WORK INSTRUCTION:
Find the line containing "The image size is (700, 670)." in the entries below. Restate it and each line after it, word for word, up to and including the line containing "Expand the Gesichtsauswahl".

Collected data
_ _ _ _ _
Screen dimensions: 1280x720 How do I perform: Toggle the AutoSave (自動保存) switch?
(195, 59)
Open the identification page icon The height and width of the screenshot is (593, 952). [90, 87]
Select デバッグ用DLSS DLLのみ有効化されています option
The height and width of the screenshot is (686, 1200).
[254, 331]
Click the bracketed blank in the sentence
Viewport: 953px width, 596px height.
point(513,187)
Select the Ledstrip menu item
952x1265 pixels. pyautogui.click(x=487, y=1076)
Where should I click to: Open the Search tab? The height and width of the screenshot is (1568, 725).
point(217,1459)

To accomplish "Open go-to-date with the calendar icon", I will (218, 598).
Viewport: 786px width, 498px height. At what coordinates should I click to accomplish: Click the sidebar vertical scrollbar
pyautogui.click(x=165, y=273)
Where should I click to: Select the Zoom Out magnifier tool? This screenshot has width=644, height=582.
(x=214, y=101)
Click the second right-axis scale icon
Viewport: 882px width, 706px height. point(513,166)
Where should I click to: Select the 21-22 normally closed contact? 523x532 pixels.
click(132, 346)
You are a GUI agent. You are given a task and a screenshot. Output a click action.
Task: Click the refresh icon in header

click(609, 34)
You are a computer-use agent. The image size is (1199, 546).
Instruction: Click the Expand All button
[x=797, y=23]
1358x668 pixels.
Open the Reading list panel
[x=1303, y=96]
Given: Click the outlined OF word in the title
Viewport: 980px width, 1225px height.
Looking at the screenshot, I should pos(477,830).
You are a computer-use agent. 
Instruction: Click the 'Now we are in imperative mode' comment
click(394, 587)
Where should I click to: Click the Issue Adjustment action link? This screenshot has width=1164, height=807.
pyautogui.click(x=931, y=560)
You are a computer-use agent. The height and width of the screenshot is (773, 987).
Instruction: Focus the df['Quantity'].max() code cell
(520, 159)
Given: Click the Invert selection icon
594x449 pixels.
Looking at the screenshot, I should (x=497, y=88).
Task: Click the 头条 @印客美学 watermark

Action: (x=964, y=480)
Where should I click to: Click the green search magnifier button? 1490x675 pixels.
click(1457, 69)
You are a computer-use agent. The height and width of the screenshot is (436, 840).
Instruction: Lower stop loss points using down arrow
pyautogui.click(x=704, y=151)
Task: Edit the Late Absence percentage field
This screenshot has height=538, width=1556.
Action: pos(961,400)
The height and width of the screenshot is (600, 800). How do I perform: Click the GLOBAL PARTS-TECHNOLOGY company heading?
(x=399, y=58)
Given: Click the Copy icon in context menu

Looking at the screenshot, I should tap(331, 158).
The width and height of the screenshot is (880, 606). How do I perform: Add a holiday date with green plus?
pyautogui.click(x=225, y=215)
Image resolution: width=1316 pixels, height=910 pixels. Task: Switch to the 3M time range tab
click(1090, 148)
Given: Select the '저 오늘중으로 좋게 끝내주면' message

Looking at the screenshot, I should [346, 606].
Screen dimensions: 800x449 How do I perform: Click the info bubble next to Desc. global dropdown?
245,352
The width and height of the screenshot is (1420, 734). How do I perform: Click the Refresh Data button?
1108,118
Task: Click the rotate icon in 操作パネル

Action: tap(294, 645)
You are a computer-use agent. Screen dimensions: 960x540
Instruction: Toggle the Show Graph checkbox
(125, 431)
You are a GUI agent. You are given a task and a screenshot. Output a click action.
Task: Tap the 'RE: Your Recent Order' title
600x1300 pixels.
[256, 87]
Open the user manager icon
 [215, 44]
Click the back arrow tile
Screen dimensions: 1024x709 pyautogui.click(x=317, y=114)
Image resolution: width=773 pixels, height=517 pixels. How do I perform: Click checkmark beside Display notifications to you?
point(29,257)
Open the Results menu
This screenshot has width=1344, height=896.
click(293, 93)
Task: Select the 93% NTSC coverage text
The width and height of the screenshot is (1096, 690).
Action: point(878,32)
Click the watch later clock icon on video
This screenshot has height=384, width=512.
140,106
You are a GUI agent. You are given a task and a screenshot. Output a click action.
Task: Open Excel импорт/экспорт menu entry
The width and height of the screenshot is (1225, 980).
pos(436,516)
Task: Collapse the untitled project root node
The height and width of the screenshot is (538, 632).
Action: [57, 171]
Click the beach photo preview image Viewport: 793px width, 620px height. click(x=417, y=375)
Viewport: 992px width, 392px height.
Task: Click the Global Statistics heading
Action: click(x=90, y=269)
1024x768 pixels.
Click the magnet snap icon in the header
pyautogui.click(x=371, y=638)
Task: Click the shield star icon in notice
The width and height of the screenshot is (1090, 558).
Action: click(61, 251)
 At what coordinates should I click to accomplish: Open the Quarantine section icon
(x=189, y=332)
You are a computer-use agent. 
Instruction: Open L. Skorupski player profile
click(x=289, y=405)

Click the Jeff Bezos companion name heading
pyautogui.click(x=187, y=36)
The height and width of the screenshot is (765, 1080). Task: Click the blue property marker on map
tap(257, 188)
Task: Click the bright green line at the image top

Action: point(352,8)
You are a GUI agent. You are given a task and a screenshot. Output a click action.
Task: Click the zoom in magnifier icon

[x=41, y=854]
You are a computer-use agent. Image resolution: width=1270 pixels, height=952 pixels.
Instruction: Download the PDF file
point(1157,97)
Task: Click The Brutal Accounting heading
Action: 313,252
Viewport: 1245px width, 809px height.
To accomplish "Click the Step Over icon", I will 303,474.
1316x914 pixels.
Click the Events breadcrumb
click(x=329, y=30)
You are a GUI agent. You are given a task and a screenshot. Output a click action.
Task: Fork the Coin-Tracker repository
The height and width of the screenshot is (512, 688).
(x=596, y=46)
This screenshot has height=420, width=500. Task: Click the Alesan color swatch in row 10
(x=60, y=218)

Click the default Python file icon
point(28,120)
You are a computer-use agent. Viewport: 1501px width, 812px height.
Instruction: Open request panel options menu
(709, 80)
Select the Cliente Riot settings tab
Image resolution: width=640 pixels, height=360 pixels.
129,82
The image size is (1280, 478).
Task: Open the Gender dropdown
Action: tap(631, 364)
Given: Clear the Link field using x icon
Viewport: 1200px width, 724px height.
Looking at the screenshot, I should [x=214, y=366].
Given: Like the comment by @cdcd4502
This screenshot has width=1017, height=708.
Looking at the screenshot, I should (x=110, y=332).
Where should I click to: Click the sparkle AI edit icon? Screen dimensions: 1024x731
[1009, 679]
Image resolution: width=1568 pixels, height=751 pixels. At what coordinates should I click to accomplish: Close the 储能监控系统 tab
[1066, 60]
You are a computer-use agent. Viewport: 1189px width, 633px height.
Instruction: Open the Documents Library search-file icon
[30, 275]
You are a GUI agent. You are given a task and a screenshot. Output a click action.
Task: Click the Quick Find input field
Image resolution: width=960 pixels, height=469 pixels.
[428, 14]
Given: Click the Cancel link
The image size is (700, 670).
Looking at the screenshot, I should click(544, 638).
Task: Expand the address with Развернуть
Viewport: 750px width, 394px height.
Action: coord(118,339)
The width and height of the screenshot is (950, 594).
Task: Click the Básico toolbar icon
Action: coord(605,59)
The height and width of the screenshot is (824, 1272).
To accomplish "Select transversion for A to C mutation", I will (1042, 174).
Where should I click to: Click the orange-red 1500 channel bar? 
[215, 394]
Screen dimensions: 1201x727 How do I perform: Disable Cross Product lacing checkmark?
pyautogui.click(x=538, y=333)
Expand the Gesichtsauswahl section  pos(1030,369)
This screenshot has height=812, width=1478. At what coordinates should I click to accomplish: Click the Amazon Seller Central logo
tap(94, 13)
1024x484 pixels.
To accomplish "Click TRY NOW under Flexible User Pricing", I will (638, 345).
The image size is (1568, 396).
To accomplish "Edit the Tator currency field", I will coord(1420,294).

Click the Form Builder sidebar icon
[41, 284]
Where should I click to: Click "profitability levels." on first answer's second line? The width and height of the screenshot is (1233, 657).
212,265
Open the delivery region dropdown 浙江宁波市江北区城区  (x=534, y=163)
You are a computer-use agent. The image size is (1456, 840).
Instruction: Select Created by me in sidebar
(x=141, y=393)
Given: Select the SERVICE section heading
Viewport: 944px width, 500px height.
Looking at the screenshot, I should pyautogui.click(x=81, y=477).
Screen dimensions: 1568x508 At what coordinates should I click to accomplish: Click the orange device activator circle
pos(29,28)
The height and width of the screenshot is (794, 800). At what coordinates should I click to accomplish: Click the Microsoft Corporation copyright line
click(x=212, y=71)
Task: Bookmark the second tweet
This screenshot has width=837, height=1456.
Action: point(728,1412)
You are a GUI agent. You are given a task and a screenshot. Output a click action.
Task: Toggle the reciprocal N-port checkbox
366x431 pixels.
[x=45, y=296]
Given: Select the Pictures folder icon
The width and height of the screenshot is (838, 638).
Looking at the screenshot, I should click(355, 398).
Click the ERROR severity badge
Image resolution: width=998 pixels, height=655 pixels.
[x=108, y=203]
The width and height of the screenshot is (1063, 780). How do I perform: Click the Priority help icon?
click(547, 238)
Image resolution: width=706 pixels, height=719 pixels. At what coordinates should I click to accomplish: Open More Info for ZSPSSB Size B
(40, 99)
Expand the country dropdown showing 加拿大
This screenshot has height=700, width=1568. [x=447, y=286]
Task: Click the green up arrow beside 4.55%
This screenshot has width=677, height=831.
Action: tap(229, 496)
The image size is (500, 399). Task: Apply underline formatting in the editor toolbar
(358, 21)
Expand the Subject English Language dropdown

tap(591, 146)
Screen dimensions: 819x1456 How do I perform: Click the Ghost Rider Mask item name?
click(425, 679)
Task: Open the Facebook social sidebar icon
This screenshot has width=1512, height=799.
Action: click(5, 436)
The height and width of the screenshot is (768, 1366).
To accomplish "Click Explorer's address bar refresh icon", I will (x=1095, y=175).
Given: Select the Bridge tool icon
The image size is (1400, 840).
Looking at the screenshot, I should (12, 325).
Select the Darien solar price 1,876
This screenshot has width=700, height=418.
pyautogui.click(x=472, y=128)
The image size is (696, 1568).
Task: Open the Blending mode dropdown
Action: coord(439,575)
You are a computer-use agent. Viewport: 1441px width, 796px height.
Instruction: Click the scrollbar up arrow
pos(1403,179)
_ _ _ _ _
ANSWER FOR THE TASK:
The image size is (700, 670).
Looking at the screenshot, I should click(544, 638).
Task: Expand the address with Развернуть
Viewport: 750px width, 394px height.
Action: coord(118,339)
The width and height of the screenshot is (950, 594).
Task: Click the Básico toolbar icon
Action: coord(605,59)
The height and width of the screenshot is (824, 1272).
To accomplish "Select transversion for A to C mutation", I will (1042, 174).
Where should I click to: Click the orange-red 1500 channel bar? 
[215, 394]
Screen dimensions: 1201x727 How do I perform: Disable Cross Product lacing checkmark?
pyautogui.click(x=538, y=333)
Expand the Gesichtsauswahl section  pos(1030,369)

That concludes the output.